In the aftermath of the week-long media coverage of the Boston marathon bombings, many questions have arisen about the role of media in breaking news stories, and how things are different from just a few years ago.
I was one of those people who followed the story closely from the bombings on Monday until Suspect #2 was captured Friday night. I watched the story on TV, followed blogs and live updates online, and scoured the internet for any news I could find. Along the way, I received a lot of misinformation (some of which I passed on to other people). Yet, in the end, I was happy to be informed about each development. It was difficult to take my eyes off the screen as I watched the story unfold live on Friday night when the younger brother was captured. Looking back on the week and how it was covered in the media, there are definitely some issues to consider and some takeaways for the future:
Are Cable and Network TV news still relevant?

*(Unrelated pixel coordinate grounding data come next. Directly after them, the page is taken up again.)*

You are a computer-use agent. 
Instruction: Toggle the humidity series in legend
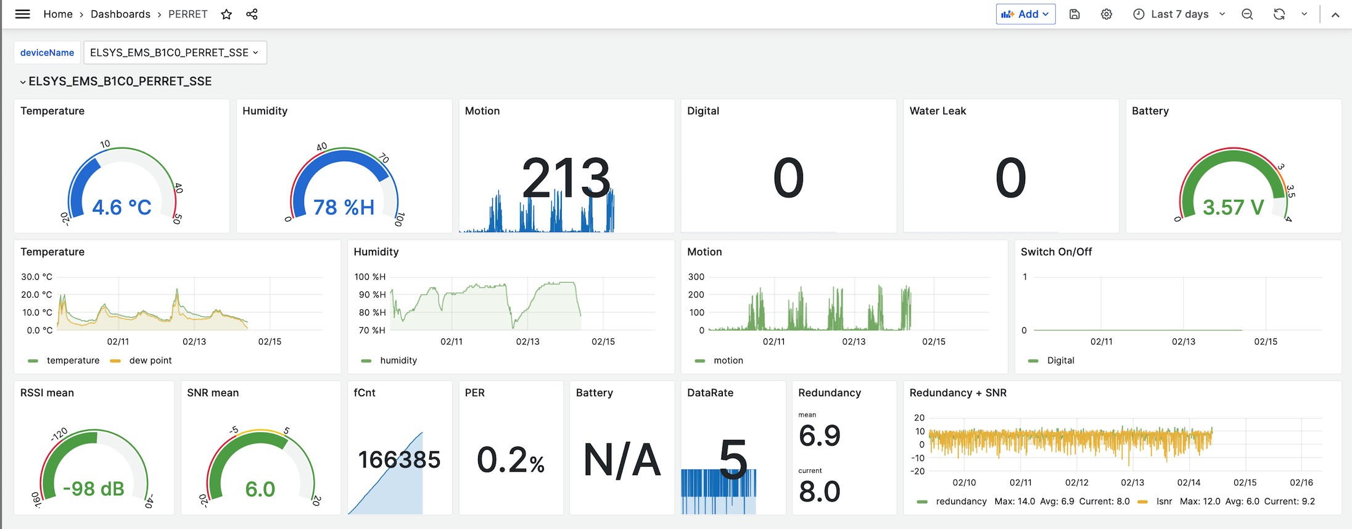(398, 360)
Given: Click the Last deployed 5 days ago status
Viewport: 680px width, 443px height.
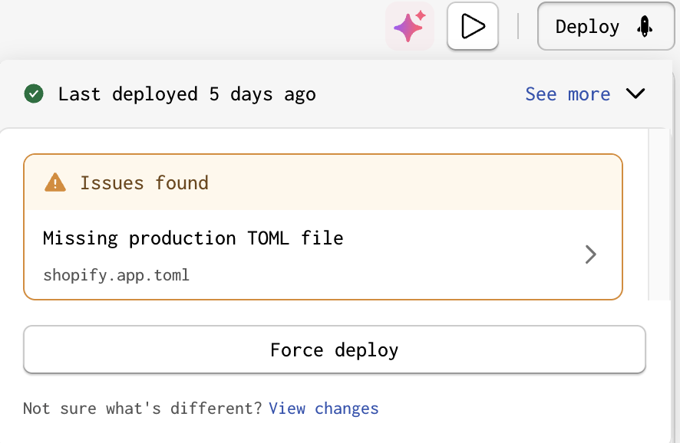Looking at the screenshot, I should (187, 94).
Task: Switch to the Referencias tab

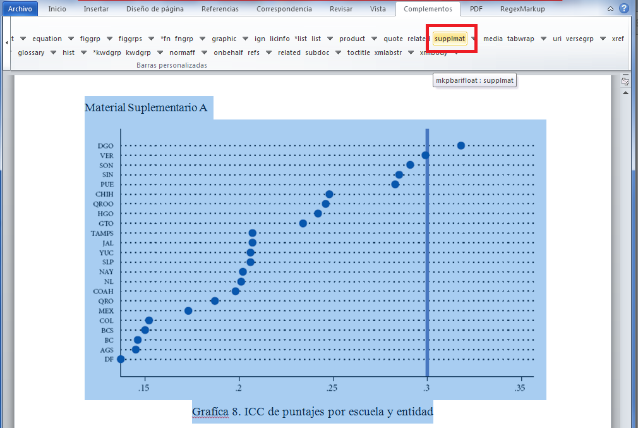Action: point(220,9)
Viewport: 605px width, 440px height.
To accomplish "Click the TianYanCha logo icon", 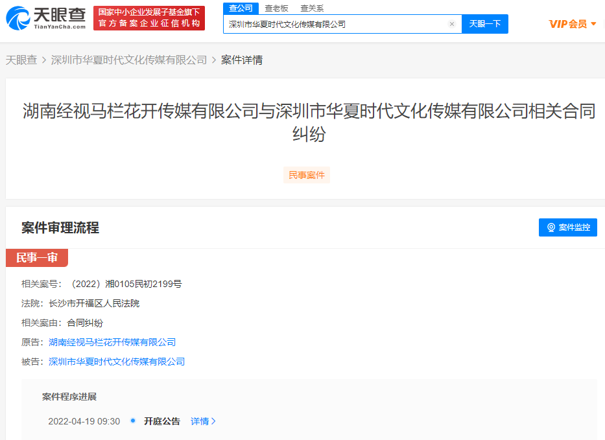I will [18, 18].
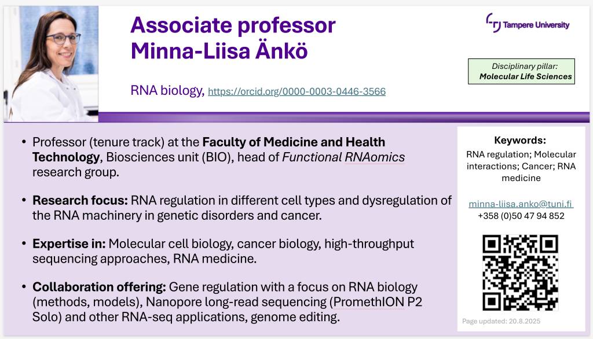The height and width of the screenshot is (339, 593).
Task: Click the minna-liisa.anko@tuni.fi email link
Action: coord(521,204)
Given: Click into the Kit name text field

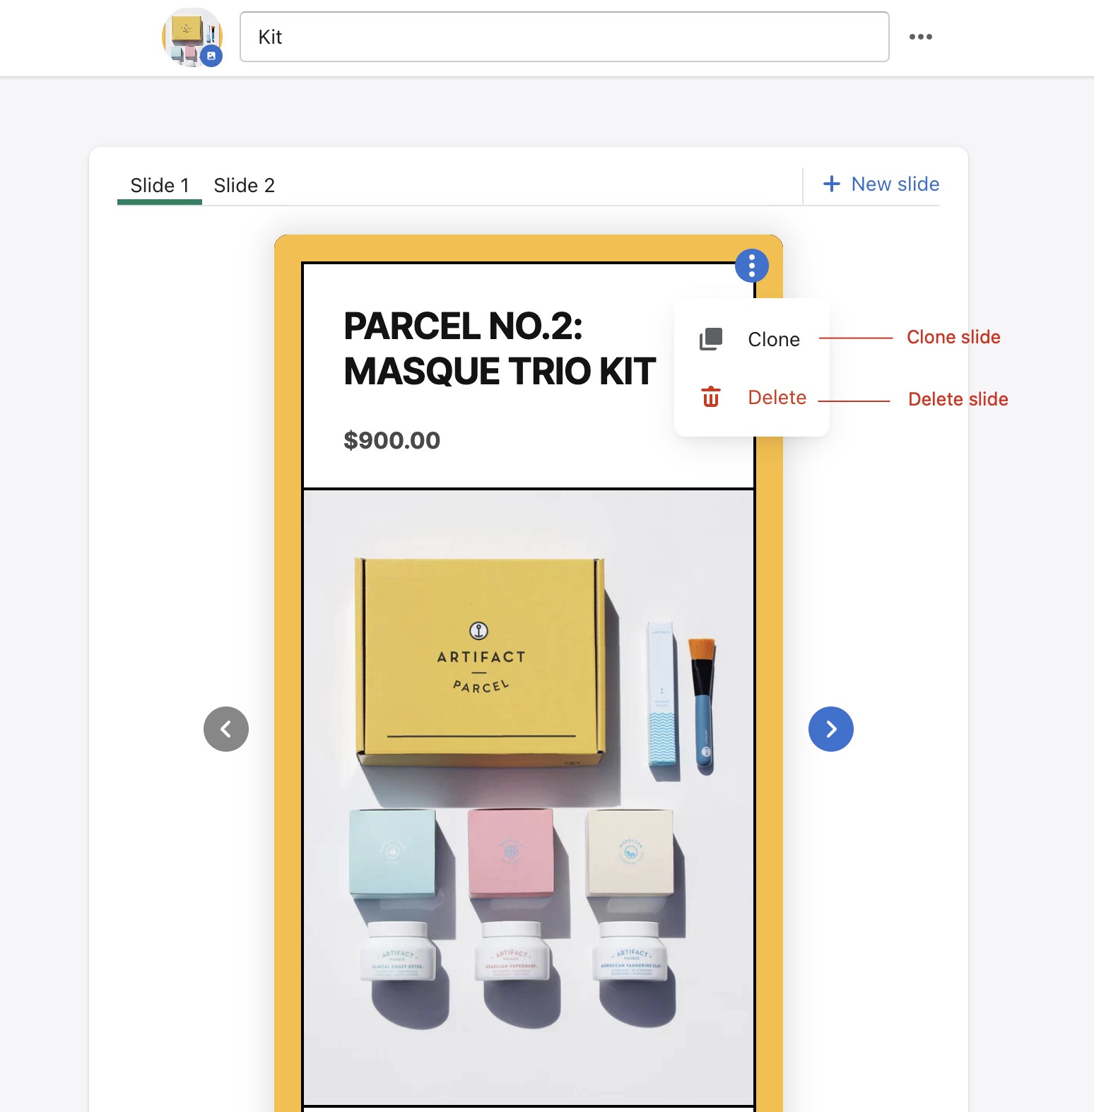Looking at the screenshot, I should click(564, 37).
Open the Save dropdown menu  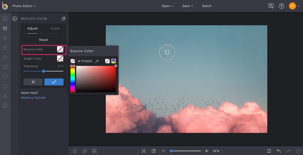point(188,6)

Are people still getting their news from traditional sources or are they turning to social media? It seems that, despite the role of social and digital media in news
gathering and sharing, people are still turning to TV. The cable news networks saw huge numbers last week when they aired near-constant coverage of the bombings and the aftermath. According the Medialife, 10 of the top 20 shows on cable last week aired on Friday on CNN and Fox News, all of which had to do with Boston bombing coverage.
Furthermore, 46 million viewers tuned into broadcast and cable on Friday night to see the capture. Despite the speed at which digital media operates, there is still an appeal to TV. On Friday night, viewers could watch the capture of the suspect live on TV and actually see the story unfold. This is something that probably won’t change anytime in the near future, despite the increase in digital news sources.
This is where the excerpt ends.